§ **REQUIRED WORK**
1. From the sports blog post, set down the passage from "brady’s mystery foot" up to and including "upcoming Chiefs game.", word for word.
2. List every sports team name that appears in the sports blog post.

A few thoughts on a Friday night…
- Have I been smoking what Mario Chalmers & Darrell Arthur deny they’re puffing on or did Chad Johnson really change his motherfracking last name to Ocho Cinco? Who does that? Can you imagine Tom Brady announcing that he’ll now be referred to as “Tom Uno Dos”? No, because he isn’t batshrimp crazy… but somehow Chad gets a pass because it’s just “Chad being Chad”. Actually, I don’t care because I like Chad. He’s an attention-whore, but at least he’s not boring.
- Josh Beckett is back BABY! Stone cold assassin on the mound is back in business. Look out bitches!
- I might have to start calling Jason Bay and Jed Lowrie “Mary-Kate and Ashley” because I can’t tell them apart.
- They just panned the crowd in Texas and I can’t believe how many Red Sox fans are there. Looks like Baltimore. Red Sox Nation represents.
- How Okajima can turn an 8-0 game into a nailbiter is beyond me, but he manages it.
- I am not fluent in nerd, so this is new to me… apparently “frak” is a faux curse from Battlestar Galactica. I can assure you that my faux curse - ”frack” – is a completely different word all together. Notice the “c”.
brady’s mystery foot
The Giants looked good last night. Bitches. ![]()
I’m working from home today and on the tube in the background is ESPN2. I suffered through two Nascar practices waiting for First Take to come on. When it finally comes on, it turns out the guest yacker today is Stephen A. Smith. Interesting. I think I’m one of the two people in the world (me and Stephen A’s mama) who actually liked his show (“This is my house… but you’re welcome any time.”) before it got shrimpcanned. SAS and Skip Bayless are talking about Tom Brady’s foot. Bayless thinks it’s fishy that Belichick took Brady off the injury report list (for the first time since 2005). SAS thinks if Brady really is hurt, he wouldn’t be playing in the upcoming Chiefs game.
All this talk about Brady is making me jumpy.
pedroia is on fiyah!
Tonight I’m watching a rerun on NESN of today’s uber fantastic Red Sox win (SWEEP! Finally!) against the Orioles. I picked up my sister at the train station after work and she gave me the whole rundown since they were watching the game there in the waiting area. Pedroia had another big game. What a little dynamo! The triple from Kotsay was very Pedroia-esque too… the way he managed to *find* an outside pitch and nail it. I think his brilliance is rubbing off on the others. Keep it up baby! Ride this hot streak all the way to the playoffs. Giddyup!
Patriots play the Chiefs on Sunday. I’m already marking that as a great big W. I’m cocky like that. ![]()

§ **RECORDED DATA**

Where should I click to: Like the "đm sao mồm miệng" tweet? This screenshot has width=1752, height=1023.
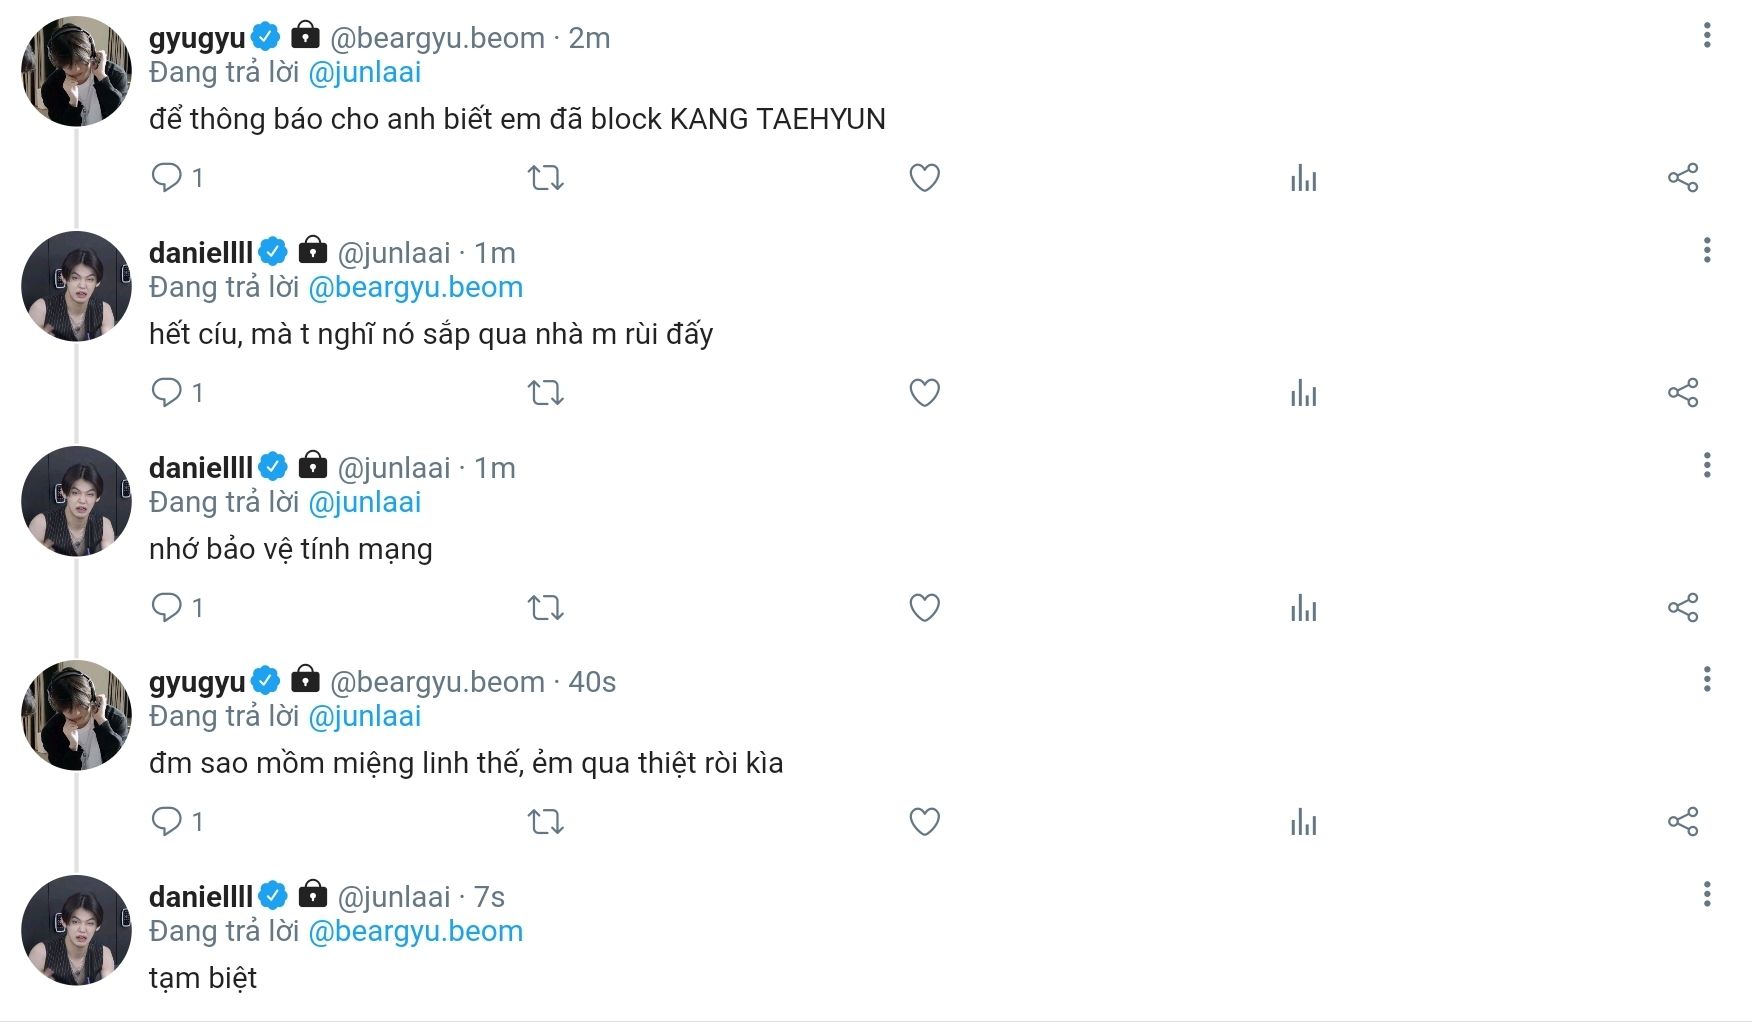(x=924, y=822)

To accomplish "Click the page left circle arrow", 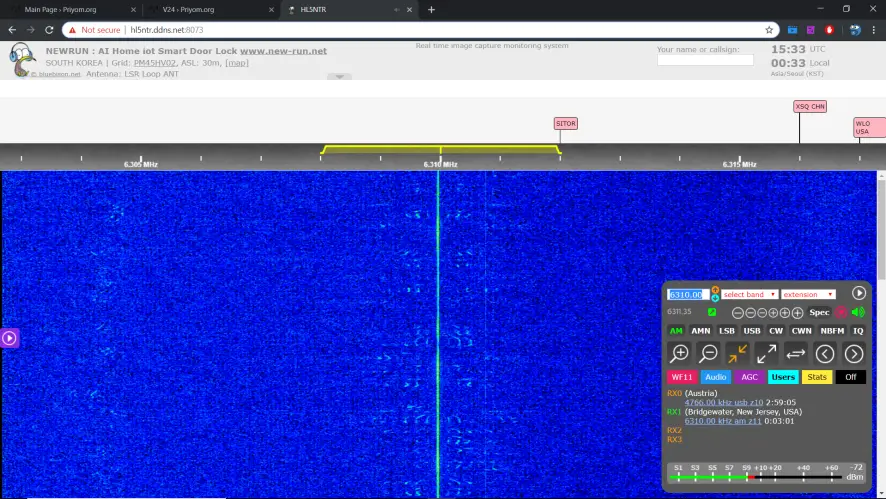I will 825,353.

§ **EXPECTED ANSWERS**
1.
brady’s mystery foot
The Giants looked good last night. Bitches. ![]()
I’m working from home today and on the tube in the background is ESPN2. I suffered through two Nascar practices waiting for First Take to come on. When it finally comes on, it turns out the guest yacker today is Stephen A. Smith. Interesting. I think I’m one of the two people in the world (me and Stephen A’s mama) who actually liked his show (“This is my house… but you’re welcome any time.”) before it got shrimpcanned. SAS and Skip Bayless are talking about Tom Brady’s foot. Bayless thinks it’s fishy that Belichick took Brady off the injury report list (for the first time since 2005). SAS thinks if Brady really is hurt, he wouldn’t be playing in the upcoming Chiefs game.

2.
- Red Sox
- Giants
- Chiefs
- Orioles
- Patriots